Fuchs explained how the service will change teaching for the better.
"It's a big jump in technology," he said. "And it's going to be a better situation since you're not running down copper. The fiber is more reliable. The increase in bandwidth is going to help us with the number of devices we have so teachers are not waiting to teach something because a page is buffering or there's a lag in access, so it's going to help in the educational process.
"Once we initialized Chromebooks and did the 1:1 initiative, we could already tell we were going to need more bandwidth to keep up with the demand. We were topping out on what we previously had. So with the added devices we now have, this is really going to help us out with our internet speed. We're just getting started with students coming back to school, but just from what I've seen, the difference has been incredible. So far, everything is working well."
In addition to the obvious benefits, the service also has another perk -- even though it is the newest technology, which would usually cost more, it is saving the school money.
"We were at 100 MBps, and now we've gone to 500 MBps, but it's actually going to cost us less through goBEC than when we were with the previous carrier that most schools go with," Fuchs said. "Basically, we get funds through our e-Rate program, and it provides some discounts for these type of things.

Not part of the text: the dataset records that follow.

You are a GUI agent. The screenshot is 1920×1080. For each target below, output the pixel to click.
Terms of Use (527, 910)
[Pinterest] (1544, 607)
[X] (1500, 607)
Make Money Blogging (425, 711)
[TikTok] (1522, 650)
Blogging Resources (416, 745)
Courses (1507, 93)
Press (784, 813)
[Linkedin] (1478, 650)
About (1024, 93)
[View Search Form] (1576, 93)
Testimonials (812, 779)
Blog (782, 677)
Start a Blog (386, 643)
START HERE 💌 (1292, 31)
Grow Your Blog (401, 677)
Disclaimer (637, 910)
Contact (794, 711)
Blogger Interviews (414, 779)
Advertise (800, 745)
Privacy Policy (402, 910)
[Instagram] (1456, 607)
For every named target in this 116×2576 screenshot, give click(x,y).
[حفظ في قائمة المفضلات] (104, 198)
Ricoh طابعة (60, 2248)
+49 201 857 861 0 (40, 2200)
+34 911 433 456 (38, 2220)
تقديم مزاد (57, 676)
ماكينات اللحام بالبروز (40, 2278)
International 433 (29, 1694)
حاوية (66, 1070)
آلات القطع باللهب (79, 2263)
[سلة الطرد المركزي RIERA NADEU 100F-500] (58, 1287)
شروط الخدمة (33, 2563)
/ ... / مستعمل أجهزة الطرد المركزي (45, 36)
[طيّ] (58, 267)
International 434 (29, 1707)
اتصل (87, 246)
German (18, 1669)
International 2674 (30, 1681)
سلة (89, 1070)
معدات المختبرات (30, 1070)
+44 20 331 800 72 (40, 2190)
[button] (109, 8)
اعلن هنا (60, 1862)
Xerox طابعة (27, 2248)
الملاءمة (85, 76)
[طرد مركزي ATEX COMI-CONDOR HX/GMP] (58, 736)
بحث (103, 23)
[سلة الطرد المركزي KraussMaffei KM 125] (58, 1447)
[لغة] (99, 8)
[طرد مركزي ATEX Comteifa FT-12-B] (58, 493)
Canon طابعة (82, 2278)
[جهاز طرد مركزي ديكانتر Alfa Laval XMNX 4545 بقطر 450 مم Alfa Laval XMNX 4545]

For instance, last year, we had the wireless infrastructure redone and got that paid for with an 80-percent discount. We [only] had to pay 20 percent. We get that through our free and reduced students."
Fuchs said that for each month the district pays for the service, they get a percentage of the payment reduced thanks to the e-Rate funding.
"We began the process to evaluate service options last winter and spring as part of the e-Rate process," said Asbill. "The actual switch over to Barry Electric occurred in July."
The increase in the number of Google Chromebooks the district has worked to obtain, combined with the latest technology the school now has, makes the educational process a game changer for teachers.
"We were at about 1,000 devices before, and after the 1:1 initiative, we've basically doubled that for third through 12th grades," said Asbill.
Smith said that goBEC will eventually offer other services in addition to the internet, such as video and phone, and Asbill said the district plans to access additional services offered through the fiber system.
"Technology is changing things so rapidly," he said. "Access to information, use of information, ability to collaborate with others and the technology platforms that this can occur is incredible. Providing our teachers and students access to 21st Century learning resources is vital to building students who are college and career ready for a future that is changing each day."